The current representation of crossings between sets of paths is fairly awkward. The main core of the data structure, storing times and the direction boolean is fine, the main issue is the storage methods of collections of these crossings. I've come to realize it's actually one of the main reasons that sanitization is as hard as it has been. I've figured out that a better representation would be for each crossing to store pointers to the next and previous crossings along both its participating paths. This would form a connectivity graph, where each vertex has a degree of 4. A dedicated structure such as this would likely be worth it, as algorithms that use it would be more efficient, simpler, and less buggy.

Without too much work, it should also be possible to do boolean operations with non-filled paths. The main change would be to have shape_boolean handle coincident crossings, and to derive the resultant region fill from the fill of the contributing regions. This would allow all combinations of boolean operations between filled regions and paths.

Other Implementations of Boolean Operations

There are a few other interesting implementations of boolean operations:

Inkscape's current boolean operations work by converting to poly-line, using a Bentley-Ottman sweep-line, with the Hobby algorithm, and then converting back to curves. The speed gains found by using clever algorithms are lost in the overhead of converting to and from poly-lines. It is also imprecise and unstable for anything more than trivial cases. The worst part is probably that no-one can fix it, as it consists of about 9000 lines of impenetrable code. This technique of converting to poly-lines seems to be all to common.

CGAL's 2D Regularized Boolean Set-Operations - this implementation of boolean operations takes the approach of doing polygonal boolean operations very well, and then generalizing the technique to restricted curves. Theirs is likely better accuracy and stability-wise, however, the extreme template style, no support for sanitization, and conflicting licence makes it unattractive for anything other than academic projects. The interesting thing about this implementation of boolean operations is that some aspects of it directly coincide with my eventual design, in particular, the treatment of holes.

End-Notes

Cows with Guns
"Cows with Guns" - this is the exclusion of a cow and a gun.

The official time for this project has been about 50 days, during which I've worked hard on it.
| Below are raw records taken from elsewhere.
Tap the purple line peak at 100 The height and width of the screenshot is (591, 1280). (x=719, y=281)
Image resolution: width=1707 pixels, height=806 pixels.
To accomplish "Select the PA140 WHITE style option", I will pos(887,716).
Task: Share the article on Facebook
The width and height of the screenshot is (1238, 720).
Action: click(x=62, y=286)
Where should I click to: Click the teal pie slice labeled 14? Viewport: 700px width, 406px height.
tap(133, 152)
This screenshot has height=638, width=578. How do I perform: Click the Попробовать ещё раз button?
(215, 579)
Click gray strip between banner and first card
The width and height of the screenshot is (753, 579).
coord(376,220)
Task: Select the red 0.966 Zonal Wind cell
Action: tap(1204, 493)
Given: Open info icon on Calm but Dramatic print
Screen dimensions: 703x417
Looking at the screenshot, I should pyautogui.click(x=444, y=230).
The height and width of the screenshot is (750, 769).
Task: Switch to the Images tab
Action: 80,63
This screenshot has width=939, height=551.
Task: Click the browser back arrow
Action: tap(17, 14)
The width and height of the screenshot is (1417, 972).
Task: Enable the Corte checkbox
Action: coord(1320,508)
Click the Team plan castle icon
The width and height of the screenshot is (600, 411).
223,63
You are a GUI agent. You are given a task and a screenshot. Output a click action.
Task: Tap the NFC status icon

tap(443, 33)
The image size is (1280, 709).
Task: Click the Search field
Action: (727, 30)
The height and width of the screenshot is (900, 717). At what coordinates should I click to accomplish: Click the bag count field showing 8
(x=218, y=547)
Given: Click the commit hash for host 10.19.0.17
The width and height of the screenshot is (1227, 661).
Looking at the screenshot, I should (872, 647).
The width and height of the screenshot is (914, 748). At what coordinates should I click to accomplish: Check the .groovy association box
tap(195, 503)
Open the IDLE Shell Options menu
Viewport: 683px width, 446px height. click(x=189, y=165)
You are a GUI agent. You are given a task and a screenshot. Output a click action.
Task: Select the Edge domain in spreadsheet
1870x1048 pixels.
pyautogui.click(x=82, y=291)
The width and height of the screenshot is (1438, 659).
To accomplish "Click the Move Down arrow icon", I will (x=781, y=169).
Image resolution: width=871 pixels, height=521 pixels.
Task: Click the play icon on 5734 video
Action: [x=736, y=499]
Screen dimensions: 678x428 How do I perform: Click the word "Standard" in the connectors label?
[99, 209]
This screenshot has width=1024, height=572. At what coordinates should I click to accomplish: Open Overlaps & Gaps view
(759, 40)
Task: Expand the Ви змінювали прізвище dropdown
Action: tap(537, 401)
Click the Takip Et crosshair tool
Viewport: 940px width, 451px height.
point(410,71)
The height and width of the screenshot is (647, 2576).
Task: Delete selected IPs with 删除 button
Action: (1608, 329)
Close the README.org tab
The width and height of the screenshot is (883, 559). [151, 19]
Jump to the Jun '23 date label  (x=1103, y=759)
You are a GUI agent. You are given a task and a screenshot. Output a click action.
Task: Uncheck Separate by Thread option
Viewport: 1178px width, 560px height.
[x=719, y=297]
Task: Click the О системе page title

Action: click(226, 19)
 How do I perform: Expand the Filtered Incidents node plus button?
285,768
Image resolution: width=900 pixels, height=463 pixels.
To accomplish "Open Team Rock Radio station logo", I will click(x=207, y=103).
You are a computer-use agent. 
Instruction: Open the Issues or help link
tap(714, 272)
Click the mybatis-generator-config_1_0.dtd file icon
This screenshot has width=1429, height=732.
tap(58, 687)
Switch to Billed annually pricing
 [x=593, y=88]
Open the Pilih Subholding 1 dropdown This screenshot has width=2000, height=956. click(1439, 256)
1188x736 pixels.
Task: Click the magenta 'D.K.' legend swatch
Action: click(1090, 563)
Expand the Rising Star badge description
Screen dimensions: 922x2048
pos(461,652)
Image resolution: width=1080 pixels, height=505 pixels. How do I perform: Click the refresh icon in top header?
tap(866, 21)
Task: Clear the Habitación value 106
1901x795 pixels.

I intend to continue work on it, though at a less intense pace, as school has started. The total line count comes to ~1400 for the files authored specifically for this project. I also added many things to the lib2geom library in order to support boolops, in particular, numerous support path functions.

Many thanks to Raph Levien for arranging this, as well as Nathan Hurst, Mentalguy, Peter Moulder, Paul Harrison, and others for advice and help on this project.